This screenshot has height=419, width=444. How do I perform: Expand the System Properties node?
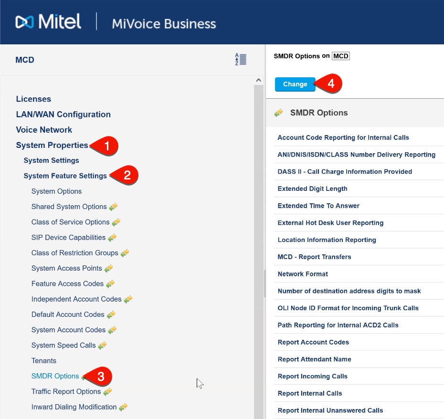coord(52,145)
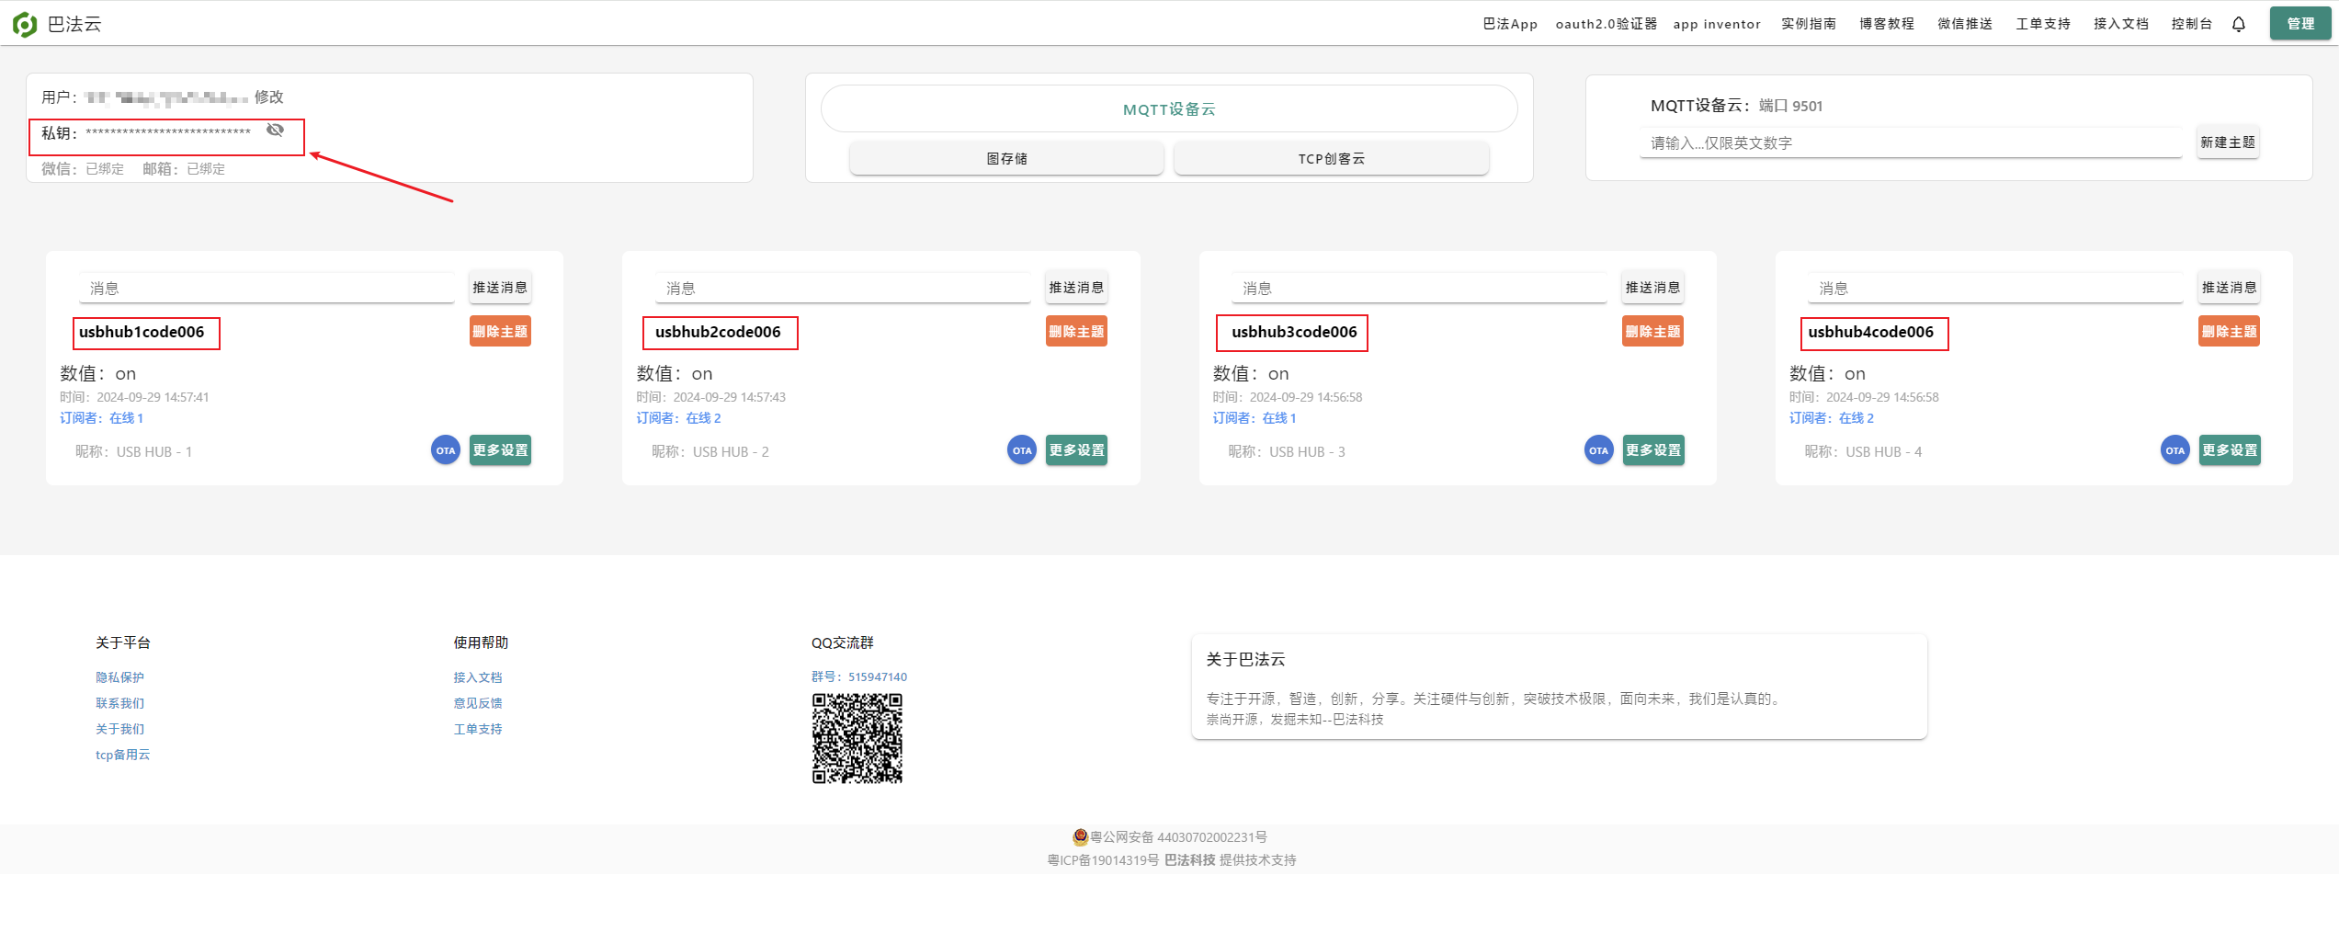Click OTA icon for USB HUB - 2
The width and height of the screenshot is (2339, 932).
[1022, 450]
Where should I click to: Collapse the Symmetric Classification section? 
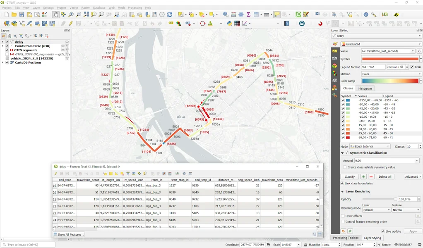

### [WHAT IS BEING ASKED]
Write out every entry above word for word, omitting the pictures.

### [SOLUTION TO THE EXERCISE]
This screenshot has height=419, width=444. How do I perform: Expand the System Properties node?
coord(52,145)
Click OTA icon for USB HUB - 2
The width and height of the screenshot is (2339, 932).
[1022, 450]
Where should I click to: Collapse the Symmetric Classification section? 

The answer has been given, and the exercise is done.